→ **DATA FOR THIS TASK**
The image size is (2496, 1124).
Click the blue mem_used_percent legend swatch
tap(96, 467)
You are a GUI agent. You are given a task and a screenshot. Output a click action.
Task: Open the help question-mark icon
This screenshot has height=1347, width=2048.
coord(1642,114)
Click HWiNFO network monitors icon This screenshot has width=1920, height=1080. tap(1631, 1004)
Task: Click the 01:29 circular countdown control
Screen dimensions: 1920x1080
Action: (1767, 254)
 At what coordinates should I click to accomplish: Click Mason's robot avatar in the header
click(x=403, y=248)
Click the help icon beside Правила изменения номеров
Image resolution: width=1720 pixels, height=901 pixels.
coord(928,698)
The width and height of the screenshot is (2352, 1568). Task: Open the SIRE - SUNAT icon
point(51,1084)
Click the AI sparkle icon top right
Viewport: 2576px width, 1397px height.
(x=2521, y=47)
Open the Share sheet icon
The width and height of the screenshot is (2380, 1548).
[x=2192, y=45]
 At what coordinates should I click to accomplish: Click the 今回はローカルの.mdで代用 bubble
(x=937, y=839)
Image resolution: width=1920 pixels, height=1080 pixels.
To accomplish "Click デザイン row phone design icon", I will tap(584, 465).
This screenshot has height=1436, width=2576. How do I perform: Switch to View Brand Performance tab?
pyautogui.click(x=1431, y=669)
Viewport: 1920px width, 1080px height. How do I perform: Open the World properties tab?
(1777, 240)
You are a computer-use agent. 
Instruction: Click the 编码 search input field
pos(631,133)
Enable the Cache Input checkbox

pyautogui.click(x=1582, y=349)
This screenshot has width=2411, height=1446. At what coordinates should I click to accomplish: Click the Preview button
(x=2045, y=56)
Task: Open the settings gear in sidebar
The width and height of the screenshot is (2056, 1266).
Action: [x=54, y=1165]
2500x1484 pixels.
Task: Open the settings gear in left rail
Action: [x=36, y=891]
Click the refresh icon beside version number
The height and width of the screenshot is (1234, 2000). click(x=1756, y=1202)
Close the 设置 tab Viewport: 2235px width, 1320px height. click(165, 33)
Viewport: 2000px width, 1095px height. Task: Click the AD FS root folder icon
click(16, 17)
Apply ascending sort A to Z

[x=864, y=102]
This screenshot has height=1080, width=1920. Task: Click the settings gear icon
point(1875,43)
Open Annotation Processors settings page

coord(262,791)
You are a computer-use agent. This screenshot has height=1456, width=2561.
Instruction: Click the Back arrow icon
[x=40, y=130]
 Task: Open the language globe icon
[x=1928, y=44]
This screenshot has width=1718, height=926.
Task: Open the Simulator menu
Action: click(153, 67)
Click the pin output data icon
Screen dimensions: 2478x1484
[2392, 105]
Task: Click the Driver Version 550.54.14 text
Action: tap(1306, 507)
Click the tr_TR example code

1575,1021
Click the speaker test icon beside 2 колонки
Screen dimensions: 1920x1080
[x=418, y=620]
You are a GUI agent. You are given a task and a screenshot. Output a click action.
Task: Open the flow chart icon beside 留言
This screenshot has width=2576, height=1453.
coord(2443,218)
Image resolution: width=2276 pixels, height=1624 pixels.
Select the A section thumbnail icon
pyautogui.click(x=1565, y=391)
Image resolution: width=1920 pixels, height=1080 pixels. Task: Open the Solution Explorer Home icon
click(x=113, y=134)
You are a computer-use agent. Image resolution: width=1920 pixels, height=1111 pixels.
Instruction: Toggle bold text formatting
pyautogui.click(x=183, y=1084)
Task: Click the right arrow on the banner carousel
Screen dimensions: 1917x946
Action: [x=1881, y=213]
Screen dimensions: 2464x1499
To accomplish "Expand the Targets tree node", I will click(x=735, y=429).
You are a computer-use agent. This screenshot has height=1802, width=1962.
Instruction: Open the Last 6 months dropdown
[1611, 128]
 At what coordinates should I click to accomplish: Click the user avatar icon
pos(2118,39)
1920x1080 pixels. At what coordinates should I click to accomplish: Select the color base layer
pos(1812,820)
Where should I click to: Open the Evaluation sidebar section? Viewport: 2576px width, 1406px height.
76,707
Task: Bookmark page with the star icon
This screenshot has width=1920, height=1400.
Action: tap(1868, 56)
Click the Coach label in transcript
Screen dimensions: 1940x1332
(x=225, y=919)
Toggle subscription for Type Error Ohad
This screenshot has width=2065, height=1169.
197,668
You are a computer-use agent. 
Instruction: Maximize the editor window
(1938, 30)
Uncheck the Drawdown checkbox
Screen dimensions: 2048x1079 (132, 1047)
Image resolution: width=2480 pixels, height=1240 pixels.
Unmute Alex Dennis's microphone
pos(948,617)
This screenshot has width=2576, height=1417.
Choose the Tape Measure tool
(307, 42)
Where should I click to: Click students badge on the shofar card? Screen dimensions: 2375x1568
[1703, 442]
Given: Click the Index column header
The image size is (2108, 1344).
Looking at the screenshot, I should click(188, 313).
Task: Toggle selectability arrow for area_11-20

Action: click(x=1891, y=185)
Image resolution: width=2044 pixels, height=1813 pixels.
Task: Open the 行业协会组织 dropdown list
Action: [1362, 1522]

→ **THE TASK**
Retype the whole listing, matching it exactly.

→ **EXERCISE OUTPUT**
The image size is (2496, 1124).
Click the blue mem_used_percent legend swatch
tap(96, 467)
You are a GUI agent. You are given a task and a screenshot. Output a click action.
Task: Open the help question-mark icon
This screenshot has height=1347, width=2048.
coord(1642,114)
Click HWiNFO network monitors icon This screenshot has width=1920, height=1080. tap(1631, 1004)
Task: Click the 01:29 circular countdown control
Screen dimensions: 1920x1080
Action: (1767, 254)
 At what coordinates should I click to accomplish: Click Mason's robot avatar in the header
click(x=403, y=248)
Click the help icon beside Правила изменения номеров
Image resolution: width=1720 pixels, height=901 pixels.
coord(928,698)
The width and height of the screenshot is (2352, 1568). Task: Open the SIRE - SUNAT icon
point(51,1084)
Click the AI sparkle icon top right
Viewport: 2576px width, 1397px height.
(x=2521, y=47)
Open the Share sheet icon
The width and height of the screenshot is (2380, 1548).
[x=2192, y=45]
 At what coordinates should I click to accomplish: Click the 今回はローカルの.mdで代用 bubble
(x=937, y=839)
Image resolution: width=1920 pixels, height=1080 pixels.
To accomplish "Click デザイン row phone design icon", I will tap(584, 465).
This screenshot has height=1436, width=2576. How do I perform: Switch to View Brand Performance tab?
pyautogui.click(x=1431, y=669)
Viewport: 1920px width, 1080px height. How do I perform: Open the World properties tab?
(1777, 240)
You are a computer-use agent. 
Instruction: Click the 编码 search input field
pos(631,133)
Enable the Cache Input checkbox

pyautogui.click(x=1582, y=349)
This screenshot has width=2411, height=1446. At what coordinates should I click to accomplish: Click the Preview button
(x=2045, y=56)
Task: Open the settings gear in sidebar
The width and height of the screenshot is (2056, 1266).
Action: [x=54, y=1165]
2500x1484 pixels.
Task: Open the settings gear in left rail
Action: [x=36, y=891]
Click the refresh icon beside version number
The height and width of the screenshot is (1234, 2000). click(x=1756, y=1202)
Close the 设置 tab Viewport: 2235px width, 1320px height. click(165, 33)
Viewport: 2000px width, 1095px height. Task: Click the AD FS root folder icon
click(16, 17)
Apply ascending sort A to Z

[x=864, y=102]
This screenshot has height=1080, width=1920. Task: Click the settings gear icon
point(1875,43)
Open Annotation Processors settings page

coord(262,791)
You are a computer-use agent. This screenshot has height=1456, width=2561.
Instruction: Click the Back arrow icon
[x=40, y=130]
 Task: Open the language globe icon
[x=1928, y=44]
This screenshot has width=1718, height=926.
Task: Open the Simulator menu
Action: click(153, 67)
Click the pin output data icon
Screen dimensions: 2478x1484
[2392, 105]
Task: Click the Driver Version 550.54.14 text
Action: tap(1306, 507)
Click the tr_TR example code

1575,1021
Click the speaker test icon beside 2 колонки
Screen dimensions: 1920x1080
[x=418, y=620]
You are a GUI agent. You are given a task and a screenshot. Output a click action.
Task: Open the flow chart icon beside 留言
This screenshot has width=2576, height=1453.
coord(2443,218)
Image resolution: width=2276 pixels, height=1624 pixels.
Select the A section thumbnail icon
pyautogui.click(x=1565, y=391)
Image resolution: width=1920 pixels, height=1080 pixels. Task: Open the Solution Explorer Home icon
click(x=113, y=134)
You are a computer-use agent. Image resolution: width=1920 pixels, height=1111 pixels.
Instruction: Toggle bold text formatting
pyautogui.click(x=183, y=1084)
Task: Click the right arrow on the banner carousel
Screen dimensions: 1917x946
Action: [x=1881, y=213]
Screen dimensions: 2464x1499
To accomplish "Expand the Targets tree node", I will click(x=735, y=429).
You are a computer-use agent. This screenshot has height=1802, width=1962.
Instruction: Open the Last 6 months dropdown
[1611, 128]
 At what coordinates should I click to accomplish: Click the user avatar icon
pos(2118,39)
1920x1080 pixels. At what coordinates should I click to accomplish: Select the color base layer
pos(1812,820)
Where should I click to: Open the Evaluation sidebar section? Viewport: 2576px width, 1406px height.
76,707
Task: Bookmark page with the star icon
This screenshot has width=1920, height=1400.
Action: tap(1868, 56)
Click the Coach label in transcript
Screen dimensions: 1940x1332
(x=225, y=919)
Toggle subscription for Type Error Ohad
This screenshot has width=2065, height=1169.
197,668
You are a computer-use agent. 
Instruction: Maximize the editor window
(1938, 30)
Uncheck the Drawdown checkbox
Screen dimensions: 2048x1079 (132, 1047)
Image resolution: width=2480 pixels, height=1240 pixels.
Unmute Alex Dennis's microphone
pos(948,617)
This screenshot has width=2576, height=1417.
Choose the Tape Measure tool
(307, 42)
Where should I click to: Click students badge on the shofar card? Screen dimensions: 2375x1568
[1703, 442]
Given: Click the Index column header
The image size is (2108, 1344).
Looking at the screenshot, I should click(188, 313).
Task: Toggle selectability arrow for area_11-20

Action: click(x=1891, y=185)
Image resolution: width=2044 pixels, height=1813 pixels.
Task: Open the 行业协会组织 dropdown list
Action: [1362, 1522]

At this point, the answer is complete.